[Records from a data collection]
====================

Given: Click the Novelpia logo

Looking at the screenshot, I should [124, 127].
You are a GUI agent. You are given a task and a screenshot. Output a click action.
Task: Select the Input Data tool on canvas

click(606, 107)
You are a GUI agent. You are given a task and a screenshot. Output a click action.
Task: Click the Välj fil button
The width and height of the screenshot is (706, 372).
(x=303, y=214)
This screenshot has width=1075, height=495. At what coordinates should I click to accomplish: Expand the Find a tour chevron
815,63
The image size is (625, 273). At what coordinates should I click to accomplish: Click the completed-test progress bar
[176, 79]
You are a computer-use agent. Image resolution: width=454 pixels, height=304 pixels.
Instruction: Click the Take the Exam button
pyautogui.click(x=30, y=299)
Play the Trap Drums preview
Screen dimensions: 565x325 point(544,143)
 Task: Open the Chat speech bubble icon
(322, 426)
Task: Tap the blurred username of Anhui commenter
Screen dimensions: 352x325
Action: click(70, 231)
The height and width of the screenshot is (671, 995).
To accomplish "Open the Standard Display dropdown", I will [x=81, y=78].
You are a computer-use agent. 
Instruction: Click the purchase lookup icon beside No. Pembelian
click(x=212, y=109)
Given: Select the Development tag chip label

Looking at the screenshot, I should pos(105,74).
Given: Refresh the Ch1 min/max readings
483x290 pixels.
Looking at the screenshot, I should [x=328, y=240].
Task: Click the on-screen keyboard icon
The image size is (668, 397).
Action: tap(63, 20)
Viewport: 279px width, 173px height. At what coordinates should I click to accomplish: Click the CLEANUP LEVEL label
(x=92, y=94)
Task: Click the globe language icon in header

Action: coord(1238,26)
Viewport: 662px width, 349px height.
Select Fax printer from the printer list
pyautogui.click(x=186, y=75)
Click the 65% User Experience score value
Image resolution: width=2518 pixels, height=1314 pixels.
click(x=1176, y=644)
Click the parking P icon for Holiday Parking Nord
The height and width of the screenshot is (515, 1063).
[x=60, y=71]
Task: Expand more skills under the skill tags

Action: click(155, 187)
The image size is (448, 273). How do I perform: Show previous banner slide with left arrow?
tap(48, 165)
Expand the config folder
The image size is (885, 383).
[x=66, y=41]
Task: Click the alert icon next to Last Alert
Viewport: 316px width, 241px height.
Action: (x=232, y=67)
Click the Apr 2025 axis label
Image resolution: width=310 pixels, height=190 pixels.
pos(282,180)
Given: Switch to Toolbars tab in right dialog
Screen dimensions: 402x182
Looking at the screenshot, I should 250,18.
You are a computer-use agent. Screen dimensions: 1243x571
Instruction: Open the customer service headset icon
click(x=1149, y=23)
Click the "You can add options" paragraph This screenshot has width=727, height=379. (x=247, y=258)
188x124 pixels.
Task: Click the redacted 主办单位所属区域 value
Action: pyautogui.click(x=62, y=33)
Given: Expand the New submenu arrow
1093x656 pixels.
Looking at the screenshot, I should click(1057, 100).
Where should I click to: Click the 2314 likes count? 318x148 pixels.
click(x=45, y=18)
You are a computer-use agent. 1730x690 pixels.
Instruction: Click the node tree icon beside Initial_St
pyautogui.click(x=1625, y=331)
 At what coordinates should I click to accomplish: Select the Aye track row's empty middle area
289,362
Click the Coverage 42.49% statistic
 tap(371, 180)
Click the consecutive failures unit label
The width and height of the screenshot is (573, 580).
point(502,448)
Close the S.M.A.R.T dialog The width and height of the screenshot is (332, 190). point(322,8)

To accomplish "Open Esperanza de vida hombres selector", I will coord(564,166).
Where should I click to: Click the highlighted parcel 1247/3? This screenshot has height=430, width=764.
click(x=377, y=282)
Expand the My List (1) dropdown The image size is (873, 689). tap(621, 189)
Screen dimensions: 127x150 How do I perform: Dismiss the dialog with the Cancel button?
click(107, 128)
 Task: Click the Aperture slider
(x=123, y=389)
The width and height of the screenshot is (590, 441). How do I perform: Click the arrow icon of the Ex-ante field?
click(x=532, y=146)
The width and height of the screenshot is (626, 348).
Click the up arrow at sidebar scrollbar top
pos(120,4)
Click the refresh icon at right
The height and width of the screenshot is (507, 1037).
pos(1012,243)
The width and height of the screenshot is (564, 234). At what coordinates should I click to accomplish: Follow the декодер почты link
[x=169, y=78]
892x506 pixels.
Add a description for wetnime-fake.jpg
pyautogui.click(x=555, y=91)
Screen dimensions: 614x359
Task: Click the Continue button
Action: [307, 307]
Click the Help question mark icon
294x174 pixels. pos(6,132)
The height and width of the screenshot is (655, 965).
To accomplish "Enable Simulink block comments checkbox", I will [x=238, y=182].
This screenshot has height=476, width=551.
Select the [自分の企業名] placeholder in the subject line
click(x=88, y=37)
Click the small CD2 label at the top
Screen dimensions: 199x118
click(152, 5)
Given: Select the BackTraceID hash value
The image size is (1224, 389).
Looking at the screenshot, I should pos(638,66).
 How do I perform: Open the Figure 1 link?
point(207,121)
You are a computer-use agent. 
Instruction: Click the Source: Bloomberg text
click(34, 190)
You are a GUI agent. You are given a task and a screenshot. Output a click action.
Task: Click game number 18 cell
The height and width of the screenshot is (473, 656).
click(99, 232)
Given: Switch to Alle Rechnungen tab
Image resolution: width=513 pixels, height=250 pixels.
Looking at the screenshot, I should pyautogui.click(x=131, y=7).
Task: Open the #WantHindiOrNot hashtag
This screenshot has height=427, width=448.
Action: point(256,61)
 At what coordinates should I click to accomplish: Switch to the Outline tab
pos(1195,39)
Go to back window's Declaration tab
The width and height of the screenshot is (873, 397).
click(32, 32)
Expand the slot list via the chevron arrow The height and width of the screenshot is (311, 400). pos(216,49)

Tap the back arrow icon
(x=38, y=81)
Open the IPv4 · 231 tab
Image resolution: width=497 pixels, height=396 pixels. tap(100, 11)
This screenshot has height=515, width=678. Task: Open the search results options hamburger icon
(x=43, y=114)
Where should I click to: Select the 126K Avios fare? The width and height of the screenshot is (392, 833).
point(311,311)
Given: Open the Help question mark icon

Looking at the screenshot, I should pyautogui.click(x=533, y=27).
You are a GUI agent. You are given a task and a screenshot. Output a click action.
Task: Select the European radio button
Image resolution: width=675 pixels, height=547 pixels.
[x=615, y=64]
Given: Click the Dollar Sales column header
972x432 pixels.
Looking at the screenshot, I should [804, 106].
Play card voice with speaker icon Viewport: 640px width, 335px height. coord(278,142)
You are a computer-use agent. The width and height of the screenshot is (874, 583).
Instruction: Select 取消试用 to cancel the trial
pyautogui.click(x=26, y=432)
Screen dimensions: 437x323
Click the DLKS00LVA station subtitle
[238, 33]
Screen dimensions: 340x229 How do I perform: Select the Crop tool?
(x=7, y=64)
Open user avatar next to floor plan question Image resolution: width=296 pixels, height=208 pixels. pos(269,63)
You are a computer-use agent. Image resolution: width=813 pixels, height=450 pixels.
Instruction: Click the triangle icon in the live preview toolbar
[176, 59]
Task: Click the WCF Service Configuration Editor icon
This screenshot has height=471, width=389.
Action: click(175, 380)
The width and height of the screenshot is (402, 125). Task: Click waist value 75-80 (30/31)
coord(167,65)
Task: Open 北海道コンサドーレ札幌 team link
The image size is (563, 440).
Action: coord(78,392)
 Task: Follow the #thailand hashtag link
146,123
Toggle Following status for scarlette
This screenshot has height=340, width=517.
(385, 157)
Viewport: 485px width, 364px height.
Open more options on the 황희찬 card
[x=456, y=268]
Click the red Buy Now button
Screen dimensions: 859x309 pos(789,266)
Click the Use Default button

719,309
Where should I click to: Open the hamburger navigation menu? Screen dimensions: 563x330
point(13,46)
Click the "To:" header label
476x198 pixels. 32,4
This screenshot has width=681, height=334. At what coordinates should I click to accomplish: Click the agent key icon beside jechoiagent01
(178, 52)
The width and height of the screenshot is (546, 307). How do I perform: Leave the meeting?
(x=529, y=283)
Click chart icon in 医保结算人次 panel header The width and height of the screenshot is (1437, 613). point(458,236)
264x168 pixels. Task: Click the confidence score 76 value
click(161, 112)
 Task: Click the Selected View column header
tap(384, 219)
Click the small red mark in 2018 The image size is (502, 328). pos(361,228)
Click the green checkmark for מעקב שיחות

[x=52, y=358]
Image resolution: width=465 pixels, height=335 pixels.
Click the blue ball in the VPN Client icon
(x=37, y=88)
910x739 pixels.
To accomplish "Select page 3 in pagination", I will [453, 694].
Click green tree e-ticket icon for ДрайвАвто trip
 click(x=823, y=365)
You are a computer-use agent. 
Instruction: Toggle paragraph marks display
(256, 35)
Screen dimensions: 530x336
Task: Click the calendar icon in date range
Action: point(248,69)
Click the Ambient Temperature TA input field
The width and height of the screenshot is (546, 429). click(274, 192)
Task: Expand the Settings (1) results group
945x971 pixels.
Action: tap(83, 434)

====================

▶ [REQUIRED ACTION]:
Restate word for word the lines of the data above, starting at the line containing "892x506 pixels." and ending at the line containing "The height and width of the screenshot is (655, 965).", both included, and nothing more.

▶ [THE ANSWER]:
892x506 pixels.
Add a description for wetnime-fake.jpg
pyautogui.click(x=555, y=91)
Screen dimensions: 614x359
Task: Click the Continue button
Action: [307, 307]
Click the Help question mark icon
294x174 pixels. pos(6,132)
The height and width of the screenshot is (655, 965).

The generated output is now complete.